» Task instructions
Pick out the lines below with "header" and list them.

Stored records
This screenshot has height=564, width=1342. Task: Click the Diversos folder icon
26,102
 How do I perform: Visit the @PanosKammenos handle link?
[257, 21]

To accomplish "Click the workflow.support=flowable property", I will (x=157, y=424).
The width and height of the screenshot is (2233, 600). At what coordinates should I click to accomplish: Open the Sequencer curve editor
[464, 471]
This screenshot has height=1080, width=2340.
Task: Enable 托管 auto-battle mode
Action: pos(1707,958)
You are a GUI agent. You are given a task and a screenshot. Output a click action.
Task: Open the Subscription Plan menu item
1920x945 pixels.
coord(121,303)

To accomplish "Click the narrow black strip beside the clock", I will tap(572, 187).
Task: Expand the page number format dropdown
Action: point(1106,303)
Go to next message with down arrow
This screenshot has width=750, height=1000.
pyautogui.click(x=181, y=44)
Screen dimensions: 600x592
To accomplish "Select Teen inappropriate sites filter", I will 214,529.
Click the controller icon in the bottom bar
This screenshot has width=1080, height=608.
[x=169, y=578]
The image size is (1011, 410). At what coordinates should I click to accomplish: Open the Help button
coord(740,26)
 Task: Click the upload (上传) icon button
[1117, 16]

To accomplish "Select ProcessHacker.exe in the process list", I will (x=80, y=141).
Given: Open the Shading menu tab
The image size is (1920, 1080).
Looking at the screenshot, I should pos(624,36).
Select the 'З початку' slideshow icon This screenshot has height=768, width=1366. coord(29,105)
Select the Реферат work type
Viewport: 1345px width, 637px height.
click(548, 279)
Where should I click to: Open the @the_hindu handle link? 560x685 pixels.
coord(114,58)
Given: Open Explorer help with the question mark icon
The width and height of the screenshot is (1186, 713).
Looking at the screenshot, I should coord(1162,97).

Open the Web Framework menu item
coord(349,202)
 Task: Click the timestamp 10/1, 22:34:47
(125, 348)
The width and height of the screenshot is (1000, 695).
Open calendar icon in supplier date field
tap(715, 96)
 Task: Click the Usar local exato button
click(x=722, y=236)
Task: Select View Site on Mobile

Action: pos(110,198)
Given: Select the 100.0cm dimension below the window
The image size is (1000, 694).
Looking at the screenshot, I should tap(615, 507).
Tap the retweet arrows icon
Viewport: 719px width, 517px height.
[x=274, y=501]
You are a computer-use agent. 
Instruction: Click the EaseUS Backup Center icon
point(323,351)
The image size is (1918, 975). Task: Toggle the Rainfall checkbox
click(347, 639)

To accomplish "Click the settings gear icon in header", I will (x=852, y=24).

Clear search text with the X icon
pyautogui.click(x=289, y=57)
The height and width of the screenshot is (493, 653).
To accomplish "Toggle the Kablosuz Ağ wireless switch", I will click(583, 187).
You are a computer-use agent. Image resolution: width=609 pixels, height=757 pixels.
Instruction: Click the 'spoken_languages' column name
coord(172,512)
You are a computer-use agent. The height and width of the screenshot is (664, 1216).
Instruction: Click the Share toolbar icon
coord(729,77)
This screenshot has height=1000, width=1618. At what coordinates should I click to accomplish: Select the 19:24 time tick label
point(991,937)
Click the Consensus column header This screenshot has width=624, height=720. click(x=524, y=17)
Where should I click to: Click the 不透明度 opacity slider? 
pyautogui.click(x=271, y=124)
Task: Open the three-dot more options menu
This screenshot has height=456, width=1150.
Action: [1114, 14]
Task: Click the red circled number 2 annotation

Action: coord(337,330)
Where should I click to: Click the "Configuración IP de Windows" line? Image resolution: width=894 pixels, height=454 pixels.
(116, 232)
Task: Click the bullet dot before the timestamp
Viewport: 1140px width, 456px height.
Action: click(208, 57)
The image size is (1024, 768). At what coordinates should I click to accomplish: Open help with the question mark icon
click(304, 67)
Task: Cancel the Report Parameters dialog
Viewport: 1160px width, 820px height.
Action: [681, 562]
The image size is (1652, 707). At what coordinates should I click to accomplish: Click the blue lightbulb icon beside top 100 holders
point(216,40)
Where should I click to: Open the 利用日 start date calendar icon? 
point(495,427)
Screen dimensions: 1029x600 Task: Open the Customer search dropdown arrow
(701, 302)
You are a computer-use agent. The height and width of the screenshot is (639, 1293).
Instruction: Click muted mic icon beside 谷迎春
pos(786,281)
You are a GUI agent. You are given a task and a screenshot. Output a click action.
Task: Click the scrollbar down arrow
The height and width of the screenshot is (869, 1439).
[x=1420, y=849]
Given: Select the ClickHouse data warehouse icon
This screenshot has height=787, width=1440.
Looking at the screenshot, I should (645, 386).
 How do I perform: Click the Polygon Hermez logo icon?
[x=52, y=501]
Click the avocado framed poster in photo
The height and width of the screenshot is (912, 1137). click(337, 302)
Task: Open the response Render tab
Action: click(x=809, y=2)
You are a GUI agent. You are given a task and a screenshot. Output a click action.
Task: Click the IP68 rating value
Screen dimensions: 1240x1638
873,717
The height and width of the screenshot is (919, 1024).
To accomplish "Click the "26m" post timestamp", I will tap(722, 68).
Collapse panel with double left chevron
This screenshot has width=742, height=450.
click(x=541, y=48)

» Task output
To accomplish "Click the settings gear icon in header", I will (x=852, y=24).
Click the Consensus column header This screenshot has width=624, height=720. click(x=524, y=17)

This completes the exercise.